Transcribe the records underneath word for word, and leave no line out.

......

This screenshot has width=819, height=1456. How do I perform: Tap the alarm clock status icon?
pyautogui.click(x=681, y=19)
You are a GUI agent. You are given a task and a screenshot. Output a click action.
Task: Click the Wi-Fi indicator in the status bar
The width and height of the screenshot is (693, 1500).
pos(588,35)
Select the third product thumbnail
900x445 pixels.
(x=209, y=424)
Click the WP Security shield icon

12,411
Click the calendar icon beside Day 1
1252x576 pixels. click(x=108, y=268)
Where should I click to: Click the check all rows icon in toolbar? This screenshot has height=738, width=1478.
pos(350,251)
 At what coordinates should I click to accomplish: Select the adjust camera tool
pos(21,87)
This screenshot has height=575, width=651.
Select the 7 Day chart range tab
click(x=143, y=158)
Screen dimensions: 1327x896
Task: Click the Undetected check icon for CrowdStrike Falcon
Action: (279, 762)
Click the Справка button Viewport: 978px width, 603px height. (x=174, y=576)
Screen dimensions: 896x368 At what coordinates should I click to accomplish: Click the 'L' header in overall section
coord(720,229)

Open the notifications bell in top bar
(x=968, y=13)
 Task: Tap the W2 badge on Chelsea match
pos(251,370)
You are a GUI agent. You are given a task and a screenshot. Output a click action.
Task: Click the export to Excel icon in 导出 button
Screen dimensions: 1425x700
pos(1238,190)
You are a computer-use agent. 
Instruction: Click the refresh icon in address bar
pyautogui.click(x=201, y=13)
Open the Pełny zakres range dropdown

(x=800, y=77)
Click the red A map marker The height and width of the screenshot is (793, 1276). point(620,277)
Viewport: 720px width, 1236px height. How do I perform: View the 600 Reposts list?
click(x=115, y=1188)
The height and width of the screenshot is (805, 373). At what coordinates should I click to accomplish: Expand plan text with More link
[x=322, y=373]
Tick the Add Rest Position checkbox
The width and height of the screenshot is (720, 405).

......

Result of the task:
This screenshot has width=819, height=1456. How do I perform: Tap the alarm clock status icon?
pyautogui.click(x=681, y=19)
You are a GUI agent. You are given a task and a screenshot. Output a click action.
Task: Click the Wi-Fi indicator in the status bar
The width and height of the screenshot is (693, 1500).
pos(588,35)
Select the third product thumbnail
900x445 pixels.
(x=209, y=424)
Click the WP Security shield icon

12,411
Click the calendar icon beside Day 1
1252x576 pixels. click(x=108, y=268)
Where should I click to: Click the check all rows icon in toolbar? This screenshot has height=738, width=1478.
pos(350,251)
 At what coordinates should I click to accomplish: Select the adjust camera tool
pos(21,87)
This screenshot has height=575, width=651.
Select the 7 Day chart range tab
click(x=143, y=158)
Screen dimensions: 1327x896
Task: Click the Undetected check icon for CrowdStrike Falcon
Action: (279, 762)
Click the Справка button Viewport: 978px width, 603px height. (x=174, y=576)
Screen dimensions: 896x368 At what coordinates should I click to accomplish: Click the 'L' header in overall section
coord(720,229)

Open the notifications bell in top bar
(x=968, y=13)
 Task: Tap the W2 badge on Chelsea match
pos(251,370)
You are a GUI agent. You are given a task and a screenshot. Output a click action.
Task: Click the export to Excel icon in 导出 button
Screen dimensions: 1425x700
pos(1238,190)
You are a computer-use agent. 
Instruction: Click the refresh icon in address bar
pyautogui.click(x=201, y=13)
Open the Pełny zakres range dropdown

(x=800, y=77)
Click the red A map marker The height and width of the screenshot is (793, 1276). point(620,277)
Viewport: 720px width, 1236px height. How do I perform: View the 600 Reposts list?
click(x=115, y=1188)
The height and width of the screenshot is (805, 373). At what coordinates should I click to accomplish: Expand plan text with More link
[x=322, y=373]
Tick the Add Rest Position checkbox
The width and height of the screenshot is (720, 405).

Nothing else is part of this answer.